Damascus has become worried that the Bush Administration may be pushing Israel toward war with Syria, hoping that the expected Israeli military victory in a conventional conflict would swing the balance of power in Iraq and the Middle East in the U.S.'s favor. To combat this and promote the revival of talks, Suleiman accepted an invitation to address the Israeli Parliament's influential Foreign Affairs and Defense Committee in April (the first time a Syrian national has ever spoken there). Suleiman told Israeli lawmakers that Damascus was prepared to begin peace talks, adding that he believed an initial agreement could be reached within "six months." "Since 1948 Israeli leaders have said they are ready to talk peace anytime and anywhere", he told reporters afterwards. "Syria right now is ready to speak peace." He also challenged Jerusalem "to answer President Bashir's call for peace and sit down together." Alongside Liel, he told Knesset members that the peace plan drafted during the track two negotiations would allow Syria to cut itself off from Hizballah and join the global struggle against terror. He maintains that al-Asad has already appointed a committee, headed by an army general, to coordinate the talks with Israel.
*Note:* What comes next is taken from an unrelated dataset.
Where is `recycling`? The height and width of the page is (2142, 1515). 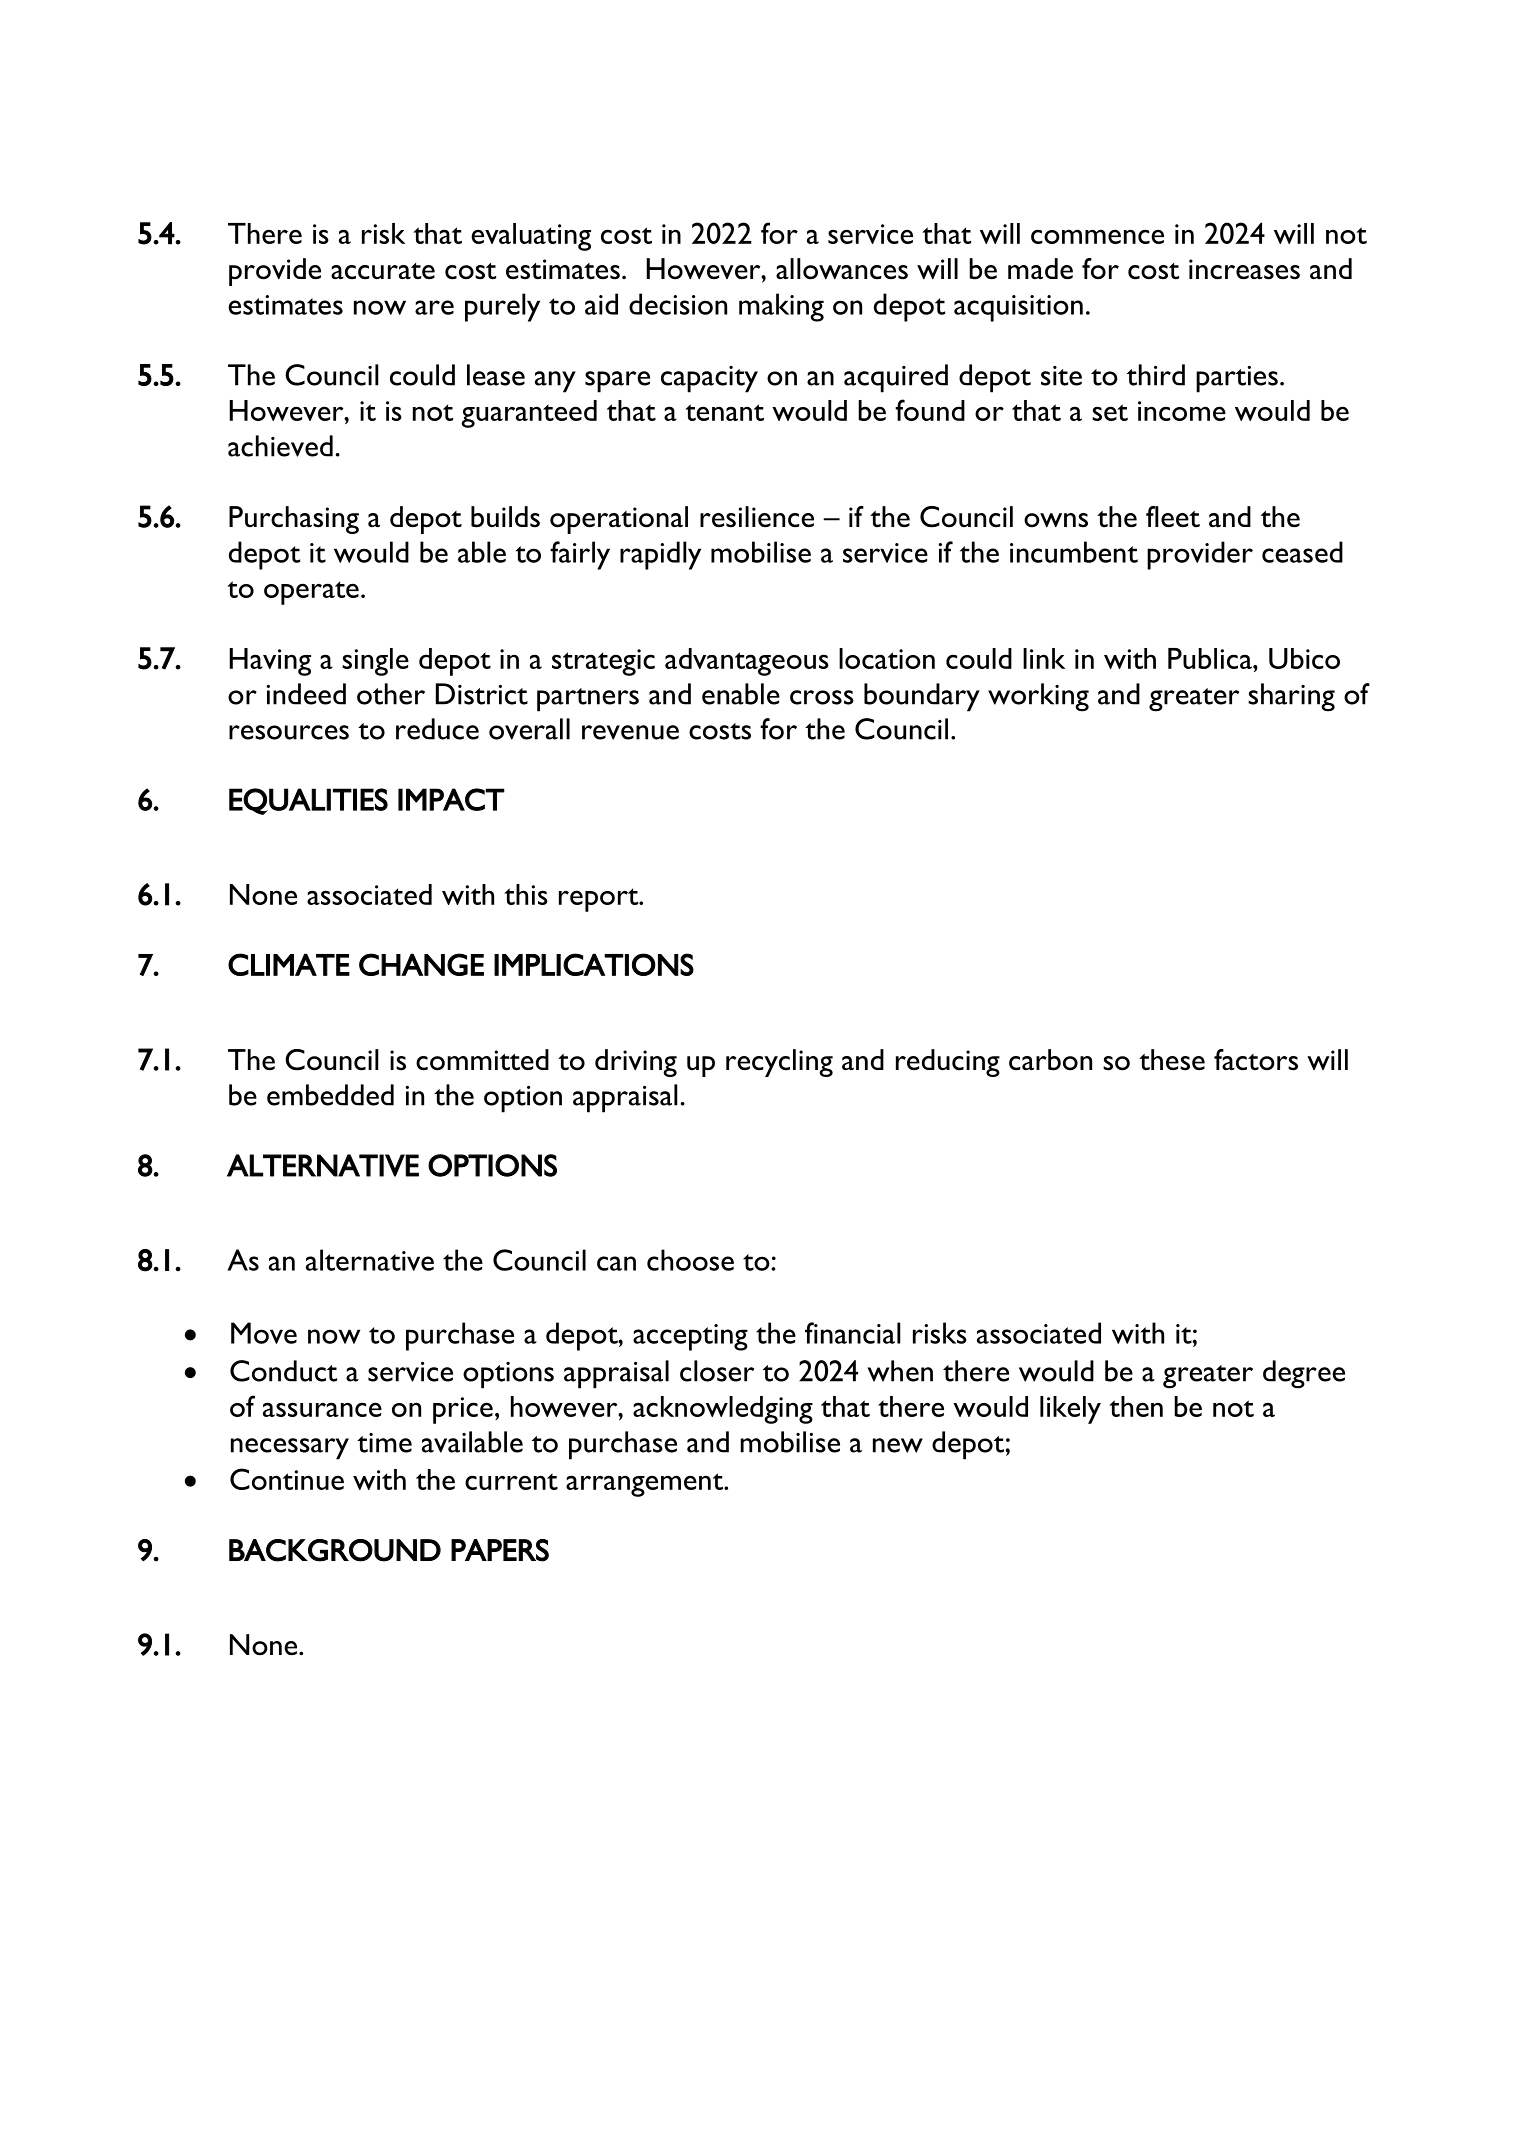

According to Israeli press reports, Olmert is under pressure from members of his coalition and top military and intelligence officers to gauge al-Asad's sincerity. The Prime Minister stated recently that he was interested in negotiating with Syria and willing to return part of the Golan Heights, but insisted that Syria needed to end its support for Hizballah and cut ties with Iran before any official talks. But as Liel points out, the Syrians realize their links to Hizballah and Iran are valuable bargaining chips, and they will not give them up easily. Furthermore, U.S. officials have said that the American position is to "not encourage" Israel to engage with Syria and seem to be focusing on reviving the Israeli-Palestinian peace process. This suggests that the Americans are not planning to play an active diplomatic role on the Syria-Israel front.

Fortunately, the leadership in Damascus remains hopeful that it can work out an understanding with the United States and Israel to shore up its precarious security situation. American policy, however, appears unchanged: A prominent U.S. official recently justified Washington's opposition to Syrian participation in the upcoming regional summit by stating his conviction that Damascus will not compromise on major issues.1 This is simply untrue.

Reaching even a limited accommodation with Syria would pay enormous dividends for the United States-and for Israel. Now is the time for Washington to cast aside its rigid ideological positions of the past and start negotiations between Jerusalem and Damascus-before it is too late. "Everyone understands that nothing is going to happen here unless there is a change in U.S. policy", Liel adds. "We're all waiting."

 

Leon Hadar is a research fellow at the Independent Institute and the author of Sandstorm: Policy Failure in the Middle East (2005). He is the former United Nations bureau chief for The Jerusalem Post.

 

1 Barak Ravid and Yoav Stern, "U.S. official says Syria should be barred from regional summit", Ha‘aretz, September 18, 2007.